On the other hand, the British economy in the first quarter of this year grew by only one-tenth of a percent (in relation to the fourth quarter of last year) and only by 1.2% on an annualized basis. This is also a record, only with a minus sign. Such a weak growth rate was recorded for the last time six years ago. It should also be recalled that the English regulator at the May meeting lowered the country's GDP growth forecast in 2018 to 1.4%. Although in the winter, the expectations of the Central Bank were more ambitious - 1.8%. In the piggy bank of negative factors, we can also refer to the main PMI indices, which after a significant decline at the beginning of the year demonstrate a weak recovery.

But here, it should be recalled that in the winter-spring period this year in Great Britain, the rampant elements raged, which took the scale of the national catastrophe. In some regions of the country, the orange threat level was declared. That is, tathird of four possible. Such anomalous weather affected many (almost all) sectors of the British economy. Primarily tourism, services, manufacturing and the construction sector suffered. Losses were counted in colossal amounts, and the main indicators significantly "sagged," including PMI indices. Such circumstances will affect the dynamics of GDP growth in the second quarter of this year, and in general for the annual growth of the economy.

However, most members of the English regulator (including Mark Carney) are confident that the slowdown in key indicators at the beginning of the year is due to weather conditions, and in the second half of the year, the economy will recover. Indirectly, this is confirmed by the latest PMI data and inflation. However, according to some analysts, the regulator will not announce a rate increase tomorrow. The Bank of England will take an "extra minute" until the fall to make sure that the main indicators really increase the pace.
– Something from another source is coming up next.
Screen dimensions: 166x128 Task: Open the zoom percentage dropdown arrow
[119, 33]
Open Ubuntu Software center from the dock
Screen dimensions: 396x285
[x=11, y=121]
But the main factor of uncertainty is not related to economic growth, but to Brexit. On the eve of the EU summit, British politicians clashed in a tough confrontation about the prospects of a "divorce" process. Let me remind you that the deputies of the Lower House of the British Parliament last week voted against the key amendment to the law on Brexit, according to which the Cabinet of Ministers was obliged to preserve the country within the customs union with the EU. It is this factor that has become the next impulse to reduce GBP / USD to the 31st figure.

But just at these moments in the Lower House of Parliament again there is a debate. Already about the draft law, which gives the right to deputies to block through veto an agreement signed by the government. Earlier, the House of Lords (the upper house of the British Parliament) supported this bill. Thus, if the project is approved by the House of Commons, parliamentarians will be able to stop Brexit by their decision. To some extent, this will "tie hands" to Theresa May in the course of the second negotiating stage with Brussels.

Thus, at the moment, there are too many elements of risk for tightening the terms of monetary policy. And although at the meeting tomorrow, the Bank of England is not going to raise the interest rate, it is unlikely that it will tighten its rhetoric. Mark Carney certainly prefers to wait for the results of the EU summit, while making sure of the dynamics of inflationary growth.

This disposition suggests that the British Central Bank will not signal a rate hike in August, without excluding, however, such a scenario. Lack of clear intent and determination will negatively affect the pound, and paired with the dollar, it can test the next support level of 1.3105 (the bottom line of the Bollinger Bands indicator on the weekly chart). If the regulator still leaves the "place for maneuver" and reassures the markets, the corrective growth of GBP / USD can be used as an excuse for opening short positions. Uncertainty with Brexit and all sorts of rumors around the upcoming summit will exert pressure on the pound in the near future.